Coronavirus Economy

Jobless Claims Blow Away Previous Record

JM Ashby
Written by JM Ashby

Analysts predicted that up to three million Americans would file for unemployment last week, but the number of jobless claims soared above expectations and there's reason to believe the true number is actually far higher.

From Reuters:

The number of Americans filing claims for unemployment benefits last week soared to a record of nearly 3.28 million, the Labor Department reported, nearly five times the previous weekly record of 695,000 during the 1982 recession.

The report may understate the problem as the official statistics typically have not included the self-employed or independent contractors. Federal Reserve Chair Jerome Powell said the United States already “may well be in recession.”

In the modern gig economy where many people are employed as "contractors" rather than full employees, leaving them out of a report like this means we don't actually know how bad the damage is right now. With that said, 3.28 million claims in one week is obviously bad enough.

There seems to be a wide expectation that things will just return to normal in a few months and the economy will return to brisk growth in the third quarter of the year, but I can't be the only one who finds that very difficult to imagine.

Many people may be able to return to their jobs, but there will also be many who can't because their place of business no longer exists. Congress is about to send a $2 trillion rescue package to the White House for a signature and that will help, but thousands of small businesses that won't receive a bailout will never reopen.

The economy was only expected to grow anywhere from 1 to 1.5 percent this year before the pandemic. The pandemic would have took an axe to even the best economy, but it's not as if everything was great before under Trump's trade war which is still ongoing even now.

  • muselet

    Yes, I know, I probably rely too much on Kevin Drum’s analyses, but he’s too sensible not to pay attention to.

    Yesterday, he wondered, What Do We Call a Deliberately Engineered Recession?:

    Is it really a recession if it’s caused by the government stepping in and literally ordering businesses to reduce their output? Technically, I suppose so. GDP goes down, employment goes down, and consumption goes down. Those are all the markers of a recession.

    And yet . . . help me out here. It’s not the same thing, is it? Or am I missing something?

    This morning, he said, with regard to the 3+ million new unemployment claims:

    I hope we don’t all go crazy over this. After all, we basically ordered 3 million people to stop working, so it’s hardly a surprise that 3 million people filed claims for unemployment compensation. I’ll bet next week is going to be pretty high too.

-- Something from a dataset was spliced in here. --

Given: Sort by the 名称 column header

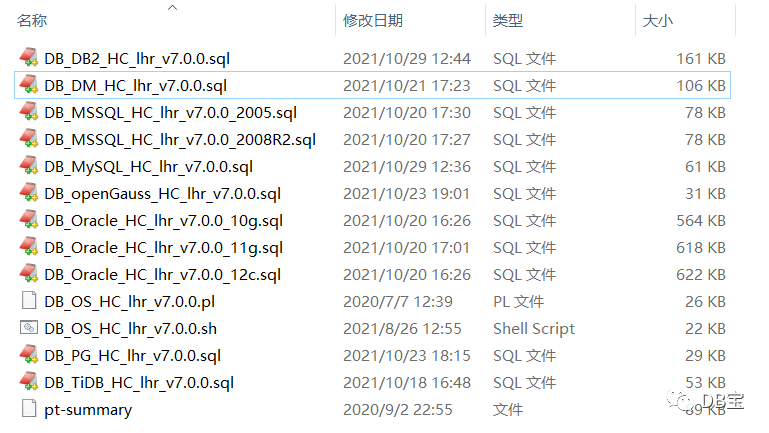Looking at the screenshot, I should coord(32,21).

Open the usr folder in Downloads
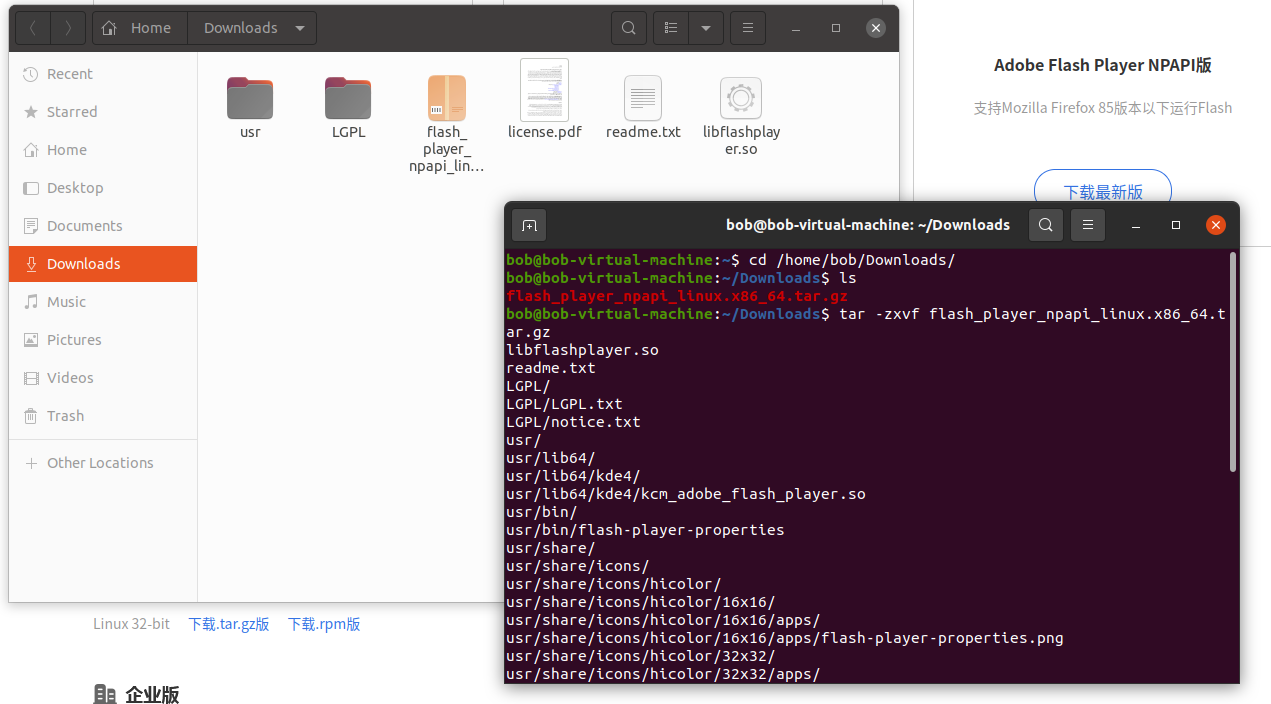click(249, 98)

    Of course, we also have wealthy clowns like Tom Golisano, who figures revving the economy back up is more important than, quoting, “losing a few more people.” Let’s all pause for a moment and let that sink in.

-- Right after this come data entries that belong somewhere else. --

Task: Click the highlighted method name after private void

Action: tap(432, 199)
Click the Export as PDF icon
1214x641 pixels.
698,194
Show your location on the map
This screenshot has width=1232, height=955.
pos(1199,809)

    Overwhelm the healthcare system and kill more people without improving the economy at all, or let rich people live out their Hunger Games fantasies? One guess which choice Donald Trump will make.


  • katanahamon

    Problem is, we don’t know what’s in this stupid bill. The corporations once again will reap the biggest benefits, and the people will lose. Now we are hearing info trickle out, and it’s not good. I don’t understand why reporters aren’t fighting back when Rump says to their faces “you print fake news.” Directly to them. This is dangerous, it’s false, it’s beyond disrespectful, it’s hostile, it’s behavior unbecoming of..well, anyone. The lies..the lies..why can’t we impeach him for the lies???

  • gescove

    But the benefits of the tax cuts in the Tax Cuts and Jobs Act are sure to kick in soon! You know, that rocket fuel for the economy resulting in such high and fast growth that the cuts would pay for themselves?